Can a military suspect who has consented to the testing of his bodily excreta validly revoke that consent after the government has taken possession of the excreta in question?  The Air Force Court of Criminal Appeals tackled that somewhat messy issue with its recent decision and order in United States v. Dease, Misc. Dkt. No. 2011-04 (AFCCA 29 Sept 2011).

We learn from the opinion that Airman First Class Scott M. Dease, Jr., consented to the search and seizure of his urine for testing.  Five days after the specimen was collected, while it was awaiting shipment to the Air Force Drug Testing Laboratory (AFDTL), A1C Dease revoked his consent to search or perform “any other procedure.”   The Air Force tested his urine specimen anyway and AFDTL reported a positive test for cocaine.  A1C Dease then confessed, presumably (although the opinion doesn’t make this clear) on being confronted with the positive test result.

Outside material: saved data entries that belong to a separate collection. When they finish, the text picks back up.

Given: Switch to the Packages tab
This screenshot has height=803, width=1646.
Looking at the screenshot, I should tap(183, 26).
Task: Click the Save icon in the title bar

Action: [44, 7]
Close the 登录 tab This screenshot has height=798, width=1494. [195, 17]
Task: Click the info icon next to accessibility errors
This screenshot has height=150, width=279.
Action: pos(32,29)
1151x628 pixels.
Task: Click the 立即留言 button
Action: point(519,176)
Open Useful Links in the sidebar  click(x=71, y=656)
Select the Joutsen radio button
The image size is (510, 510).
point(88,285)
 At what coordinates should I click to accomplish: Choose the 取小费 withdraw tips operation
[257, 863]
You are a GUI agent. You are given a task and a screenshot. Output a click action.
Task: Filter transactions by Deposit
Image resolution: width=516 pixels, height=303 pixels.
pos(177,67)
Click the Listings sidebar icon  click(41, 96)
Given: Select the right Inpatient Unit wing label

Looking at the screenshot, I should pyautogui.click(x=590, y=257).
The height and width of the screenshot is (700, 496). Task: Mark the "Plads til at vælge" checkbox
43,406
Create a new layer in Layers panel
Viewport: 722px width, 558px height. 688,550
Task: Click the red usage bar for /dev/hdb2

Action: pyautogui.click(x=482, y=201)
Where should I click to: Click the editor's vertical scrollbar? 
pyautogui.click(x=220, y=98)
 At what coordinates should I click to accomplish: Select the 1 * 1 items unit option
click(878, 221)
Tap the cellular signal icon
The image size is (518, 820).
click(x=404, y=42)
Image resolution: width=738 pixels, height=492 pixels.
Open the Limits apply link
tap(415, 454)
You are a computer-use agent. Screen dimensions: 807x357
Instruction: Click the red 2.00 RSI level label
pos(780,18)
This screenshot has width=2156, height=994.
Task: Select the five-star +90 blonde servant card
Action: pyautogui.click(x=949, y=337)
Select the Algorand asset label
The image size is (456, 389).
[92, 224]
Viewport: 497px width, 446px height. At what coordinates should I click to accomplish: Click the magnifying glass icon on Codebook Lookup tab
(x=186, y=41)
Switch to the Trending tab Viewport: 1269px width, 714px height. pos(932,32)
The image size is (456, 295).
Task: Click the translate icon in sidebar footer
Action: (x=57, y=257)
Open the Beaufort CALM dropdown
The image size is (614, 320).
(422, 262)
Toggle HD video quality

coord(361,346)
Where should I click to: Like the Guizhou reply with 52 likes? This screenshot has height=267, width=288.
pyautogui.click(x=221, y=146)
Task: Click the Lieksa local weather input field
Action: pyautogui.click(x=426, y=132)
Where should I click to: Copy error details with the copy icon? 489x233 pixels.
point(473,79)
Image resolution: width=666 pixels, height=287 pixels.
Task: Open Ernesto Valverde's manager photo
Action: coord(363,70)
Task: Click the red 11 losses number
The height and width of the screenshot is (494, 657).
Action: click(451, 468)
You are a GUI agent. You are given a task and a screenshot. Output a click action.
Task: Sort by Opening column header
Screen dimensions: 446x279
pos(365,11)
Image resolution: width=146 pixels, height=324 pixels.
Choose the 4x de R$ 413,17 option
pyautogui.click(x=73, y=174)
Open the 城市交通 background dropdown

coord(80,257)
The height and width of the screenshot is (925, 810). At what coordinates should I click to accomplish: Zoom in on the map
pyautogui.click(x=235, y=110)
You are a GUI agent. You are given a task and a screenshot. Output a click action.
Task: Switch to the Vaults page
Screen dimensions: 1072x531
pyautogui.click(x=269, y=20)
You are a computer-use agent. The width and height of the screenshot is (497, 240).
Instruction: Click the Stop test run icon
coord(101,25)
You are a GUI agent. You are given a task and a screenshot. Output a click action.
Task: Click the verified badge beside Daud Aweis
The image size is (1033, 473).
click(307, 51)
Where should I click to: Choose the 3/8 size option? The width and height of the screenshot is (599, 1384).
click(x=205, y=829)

At trial, the military judge granted the accused’s motion to supress the test results and the confession.  Rejecting the government’s analogy to California v. Greenwood, 486 U.S. 35 (1988), in which the Supreme Court held that a person loses his reasonable expectation of privacy in his rubbbish when it is placed on the curb for collection, the trial judge instead relied on United States v. Pond, 36 M.J. 1050 (recon) (AFCMR 1993), to conclude that an accused “maintains a significant privacy interest in the urine sample.”  The governmment appealed pursuant to Article 62, UCMJ, and the service court reversed.

AFCCA held that once a sample is validly obtained, either by consent, by a warrant, or under exigent circumstances supported by probable cause, the reasonable expectation of privacy no longer exists.  Unlike other property which an accused might reasonably expect to be returned, “urine is by definition a waste product which will ultimately be destroyed and in which no continuing reasonable expectation of privacy exists.”  Human experience, the court wrote, is to abandon such excreta, not to preserve it.  The accused thus abandoned his expectation of privacy in his urine specimen when he delivered it to the government for testing.  A1C Dease had no Fourth Amendment protection to be reclaimed by revoking his consent.

NOTE:  The Dease decision appears to be one of the first participated in by AFCCA reserve Judge Melissa Saragosa.  In civilian life, Judge Saragosa is … well, still Judge Saragosa, presiding in Justice Court in Clark County, Nevada.  A welcome to the bench would be a trifle redundant under the circumstances, but we’ll do it anyway:  welcome aboard!